__Exercise description__:
Return, exactly as written, all lines from the line containing "Given: Open the Везде search scope dropdown" to the end of the entries below, with both ends included.
::::
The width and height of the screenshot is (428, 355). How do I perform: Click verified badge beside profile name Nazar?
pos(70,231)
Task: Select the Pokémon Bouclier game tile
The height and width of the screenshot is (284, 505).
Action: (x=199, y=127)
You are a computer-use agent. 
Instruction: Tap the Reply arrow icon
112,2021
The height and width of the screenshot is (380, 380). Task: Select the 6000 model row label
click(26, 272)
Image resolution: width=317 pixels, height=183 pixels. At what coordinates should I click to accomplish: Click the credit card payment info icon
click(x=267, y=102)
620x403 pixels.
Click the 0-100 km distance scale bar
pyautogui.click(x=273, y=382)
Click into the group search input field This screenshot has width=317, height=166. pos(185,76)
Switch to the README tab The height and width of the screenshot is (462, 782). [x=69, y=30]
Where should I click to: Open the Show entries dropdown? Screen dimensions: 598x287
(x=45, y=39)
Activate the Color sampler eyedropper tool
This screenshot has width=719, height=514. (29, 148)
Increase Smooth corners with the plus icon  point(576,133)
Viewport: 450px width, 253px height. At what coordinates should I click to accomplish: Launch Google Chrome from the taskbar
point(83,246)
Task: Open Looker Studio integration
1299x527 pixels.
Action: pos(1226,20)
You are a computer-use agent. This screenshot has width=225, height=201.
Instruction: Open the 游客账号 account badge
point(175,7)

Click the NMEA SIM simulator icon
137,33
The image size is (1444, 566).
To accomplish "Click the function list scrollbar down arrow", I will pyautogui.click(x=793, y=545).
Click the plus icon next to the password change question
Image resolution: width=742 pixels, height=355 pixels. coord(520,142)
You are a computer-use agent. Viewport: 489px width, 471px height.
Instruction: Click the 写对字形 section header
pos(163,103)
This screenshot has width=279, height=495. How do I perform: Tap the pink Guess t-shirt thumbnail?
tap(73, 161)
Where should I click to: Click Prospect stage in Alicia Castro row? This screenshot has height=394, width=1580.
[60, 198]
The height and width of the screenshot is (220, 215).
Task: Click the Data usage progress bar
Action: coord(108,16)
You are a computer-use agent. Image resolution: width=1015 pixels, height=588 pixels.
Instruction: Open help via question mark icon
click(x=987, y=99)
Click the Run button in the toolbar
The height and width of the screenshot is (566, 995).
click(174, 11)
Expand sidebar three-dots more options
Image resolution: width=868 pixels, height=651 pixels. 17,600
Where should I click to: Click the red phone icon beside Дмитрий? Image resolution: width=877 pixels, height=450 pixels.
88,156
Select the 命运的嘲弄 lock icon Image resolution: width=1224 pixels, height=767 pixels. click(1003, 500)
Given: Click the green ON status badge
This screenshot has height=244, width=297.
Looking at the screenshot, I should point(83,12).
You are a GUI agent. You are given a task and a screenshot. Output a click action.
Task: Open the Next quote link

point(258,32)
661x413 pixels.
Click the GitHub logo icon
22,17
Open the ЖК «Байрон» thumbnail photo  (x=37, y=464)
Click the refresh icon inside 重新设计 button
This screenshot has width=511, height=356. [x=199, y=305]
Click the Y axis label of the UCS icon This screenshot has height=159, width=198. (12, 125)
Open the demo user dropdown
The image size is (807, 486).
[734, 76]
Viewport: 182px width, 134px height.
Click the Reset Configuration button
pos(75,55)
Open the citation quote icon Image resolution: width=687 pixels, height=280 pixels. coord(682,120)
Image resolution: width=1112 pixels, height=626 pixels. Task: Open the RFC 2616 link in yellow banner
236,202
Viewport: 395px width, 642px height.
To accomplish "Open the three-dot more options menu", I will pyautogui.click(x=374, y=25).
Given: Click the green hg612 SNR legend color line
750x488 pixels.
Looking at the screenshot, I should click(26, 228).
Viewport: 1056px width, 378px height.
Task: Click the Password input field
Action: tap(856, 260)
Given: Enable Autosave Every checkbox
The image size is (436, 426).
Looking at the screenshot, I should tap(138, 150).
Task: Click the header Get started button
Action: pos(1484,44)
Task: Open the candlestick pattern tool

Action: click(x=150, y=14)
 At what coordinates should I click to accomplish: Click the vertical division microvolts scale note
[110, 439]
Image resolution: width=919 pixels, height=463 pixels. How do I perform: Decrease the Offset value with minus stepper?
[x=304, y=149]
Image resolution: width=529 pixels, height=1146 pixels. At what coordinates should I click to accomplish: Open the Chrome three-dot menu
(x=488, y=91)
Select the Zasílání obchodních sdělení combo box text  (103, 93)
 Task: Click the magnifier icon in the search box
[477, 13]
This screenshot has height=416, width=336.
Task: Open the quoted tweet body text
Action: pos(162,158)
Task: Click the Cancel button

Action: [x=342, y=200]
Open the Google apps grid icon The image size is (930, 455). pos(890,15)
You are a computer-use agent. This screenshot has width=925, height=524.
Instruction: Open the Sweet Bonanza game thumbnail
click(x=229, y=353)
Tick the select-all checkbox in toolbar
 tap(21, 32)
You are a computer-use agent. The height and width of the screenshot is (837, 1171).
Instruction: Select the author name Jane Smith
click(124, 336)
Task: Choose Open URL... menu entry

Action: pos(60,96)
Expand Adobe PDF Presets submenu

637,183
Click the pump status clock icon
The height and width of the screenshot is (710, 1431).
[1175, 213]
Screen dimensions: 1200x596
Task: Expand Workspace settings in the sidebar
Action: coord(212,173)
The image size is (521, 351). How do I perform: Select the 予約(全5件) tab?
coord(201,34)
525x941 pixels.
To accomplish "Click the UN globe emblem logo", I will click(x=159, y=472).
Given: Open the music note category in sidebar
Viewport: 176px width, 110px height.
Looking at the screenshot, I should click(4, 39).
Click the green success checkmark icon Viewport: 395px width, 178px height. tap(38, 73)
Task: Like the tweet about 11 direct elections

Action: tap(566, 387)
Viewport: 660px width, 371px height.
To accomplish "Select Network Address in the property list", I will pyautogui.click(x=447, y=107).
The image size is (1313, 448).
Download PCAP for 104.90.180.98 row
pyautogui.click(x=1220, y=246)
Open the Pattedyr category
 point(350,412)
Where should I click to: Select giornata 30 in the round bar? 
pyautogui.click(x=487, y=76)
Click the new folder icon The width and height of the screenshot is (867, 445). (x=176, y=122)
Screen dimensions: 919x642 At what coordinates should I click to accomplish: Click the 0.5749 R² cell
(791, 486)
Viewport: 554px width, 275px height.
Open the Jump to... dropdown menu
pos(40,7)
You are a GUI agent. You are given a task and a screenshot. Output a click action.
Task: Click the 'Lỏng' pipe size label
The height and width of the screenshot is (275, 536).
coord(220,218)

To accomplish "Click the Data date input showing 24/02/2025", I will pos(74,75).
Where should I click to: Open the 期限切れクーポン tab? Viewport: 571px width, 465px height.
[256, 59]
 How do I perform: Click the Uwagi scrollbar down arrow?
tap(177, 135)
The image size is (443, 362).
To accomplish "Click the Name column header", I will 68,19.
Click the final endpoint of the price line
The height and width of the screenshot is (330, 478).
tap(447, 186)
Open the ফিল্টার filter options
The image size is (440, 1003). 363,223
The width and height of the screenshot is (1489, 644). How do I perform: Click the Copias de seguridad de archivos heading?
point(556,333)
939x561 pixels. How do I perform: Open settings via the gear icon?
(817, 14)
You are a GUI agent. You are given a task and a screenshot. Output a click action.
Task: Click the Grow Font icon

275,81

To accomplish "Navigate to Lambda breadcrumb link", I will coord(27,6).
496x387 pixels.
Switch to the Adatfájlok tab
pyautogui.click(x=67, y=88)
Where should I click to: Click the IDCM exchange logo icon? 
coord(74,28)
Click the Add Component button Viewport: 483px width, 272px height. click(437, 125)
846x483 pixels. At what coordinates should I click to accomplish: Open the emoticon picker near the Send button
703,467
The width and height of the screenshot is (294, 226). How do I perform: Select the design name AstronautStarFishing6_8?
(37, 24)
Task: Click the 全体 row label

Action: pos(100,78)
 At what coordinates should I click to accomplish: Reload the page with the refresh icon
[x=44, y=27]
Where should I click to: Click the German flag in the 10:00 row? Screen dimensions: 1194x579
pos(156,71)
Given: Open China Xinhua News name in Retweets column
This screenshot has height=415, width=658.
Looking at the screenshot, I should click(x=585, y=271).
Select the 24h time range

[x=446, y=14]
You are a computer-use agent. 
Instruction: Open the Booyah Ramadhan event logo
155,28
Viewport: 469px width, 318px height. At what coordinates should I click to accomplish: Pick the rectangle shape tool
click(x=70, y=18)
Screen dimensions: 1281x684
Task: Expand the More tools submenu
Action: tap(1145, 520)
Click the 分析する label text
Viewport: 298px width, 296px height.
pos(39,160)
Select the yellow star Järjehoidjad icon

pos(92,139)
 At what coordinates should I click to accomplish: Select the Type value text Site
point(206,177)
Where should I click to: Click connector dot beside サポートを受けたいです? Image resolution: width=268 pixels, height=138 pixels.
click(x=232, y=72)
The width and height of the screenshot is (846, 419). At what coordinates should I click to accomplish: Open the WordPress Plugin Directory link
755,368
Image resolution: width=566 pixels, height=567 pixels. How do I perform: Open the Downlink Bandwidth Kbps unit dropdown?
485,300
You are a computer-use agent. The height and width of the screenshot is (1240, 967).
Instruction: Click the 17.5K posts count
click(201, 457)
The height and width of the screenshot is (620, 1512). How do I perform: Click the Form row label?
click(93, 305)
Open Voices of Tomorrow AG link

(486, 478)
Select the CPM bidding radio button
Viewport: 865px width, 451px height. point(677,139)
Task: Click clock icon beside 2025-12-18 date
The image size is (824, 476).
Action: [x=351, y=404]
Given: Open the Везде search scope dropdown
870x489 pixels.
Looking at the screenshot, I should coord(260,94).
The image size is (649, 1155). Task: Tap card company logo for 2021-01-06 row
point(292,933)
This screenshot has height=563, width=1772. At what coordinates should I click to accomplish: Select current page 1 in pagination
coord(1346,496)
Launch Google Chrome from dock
::::
__Answer section__:
Given: Open the Везде search scope dropdown
870x489 pixels.
Looking at the screenshot, I should coord(260,94).
The image size is (649, 1155). Task: Tap card company logo for 2021-01-06 row
point(292,933)
This screenshot has height=563, width=1772. At what coordinates should I click to accomplish: Select current page 1 in pagination
coord(1346,496)
Launch Google Chrome from dock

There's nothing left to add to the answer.